Task requirements: Write out the data that follows exactly, keeping every picture out.

Dataset excerpts:
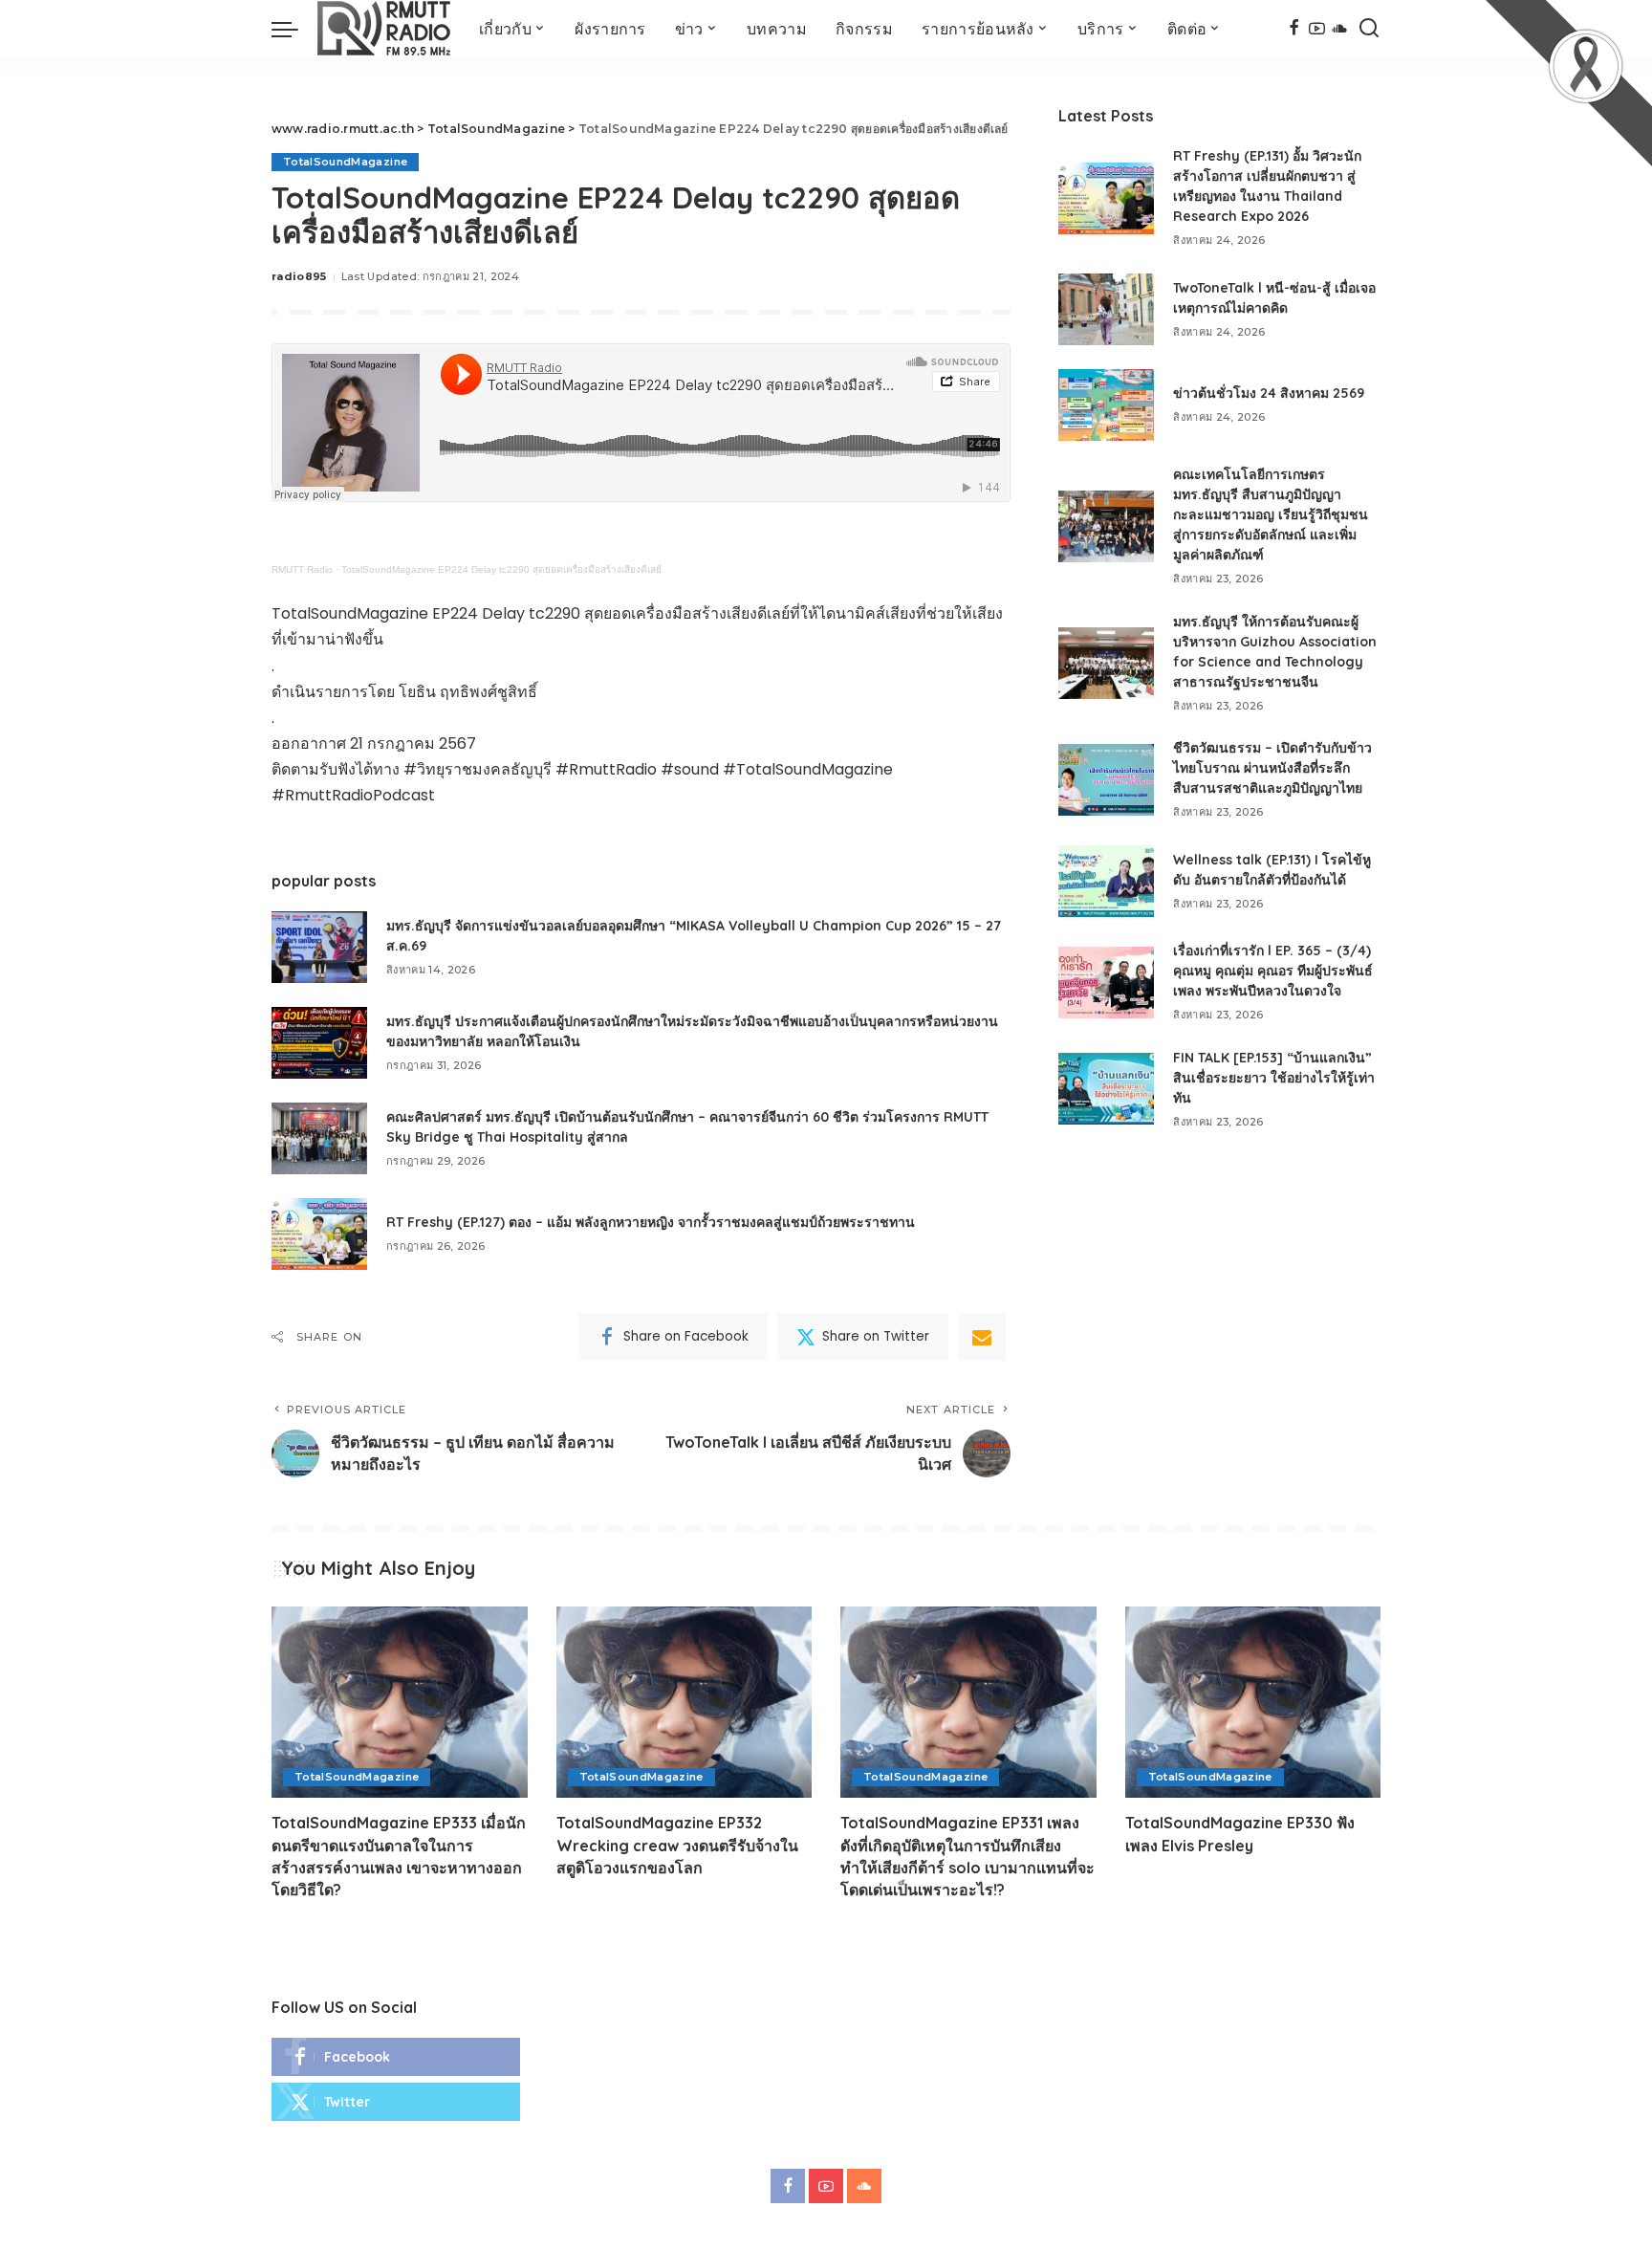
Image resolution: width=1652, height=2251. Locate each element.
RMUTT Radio (302, 569)
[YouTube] (1317, 28)
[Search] (1369, 28)
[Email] (982, 1337)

The completed task:
Image resolution: width=1652, height=2251. Locate each element.
RMUTT Radio (302, 569)
[YouTube] (1317, 28)
[Search] (1369, 28)
[Email] (982, 1337)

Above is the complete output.